Kiranmai Durvasula¹, Carisa Townsend¹, Julie Baggs¹, and Travis Butts¹
¹Omega Bio-tek, Inc, Norcross, GA 30071
Introduction
Plasmids play a crucial role in the manufacturing and development of mRNA-based vaccines and therapeutics. As essential tools in molecular biology, plasmids serve as templates for in vitro transcription (IVT) processes, enabling the production of high-quality mRNA molecules for further use in the formulation of vaccines and therapeutic agents.
The mRNA production workflow consists of several steps and the fine-tuning of each step — from plasmid template quality to post-transcription purification — is essential for maximizing yield and integrity. High-quality, endotoxin-free plasmid DNA is foundational to this workflow by promoting efficient transcription, consistent mRNA integrity, and regulatory acceptance. Post-transcription purification steps which remove IVT by-products, enzymes, nucleotides, and other impurities are critical for ensuring the efficacy and safety of mRNA-based therapeutics.

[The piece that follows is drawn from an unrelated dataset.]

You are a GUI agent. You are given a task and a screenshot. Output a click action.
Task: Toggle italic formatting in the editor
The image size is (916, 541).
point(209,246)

Learn more about the Mag-Bind® Endo-free Plasmid Midi Kit automated on the MagBinder® Fit24.
Automation and scalability are essential factors in advancing high-throughput screening processes, particularly during the early discovery phase of mRNA-based therapeutics. Integrating automation into laboratory workflows allows researchers to process a larger number of samples efficiently and consistently. Moreover, scalable methods support the growing demand for rapid screening of numerous plasmid constructs, streamlining the identification of promising candidates for further development. By embracing both automation and scalability, laboratories can significantly enhance their capability to discover and develop new mRNA-based therapeutics at an accelerated pace.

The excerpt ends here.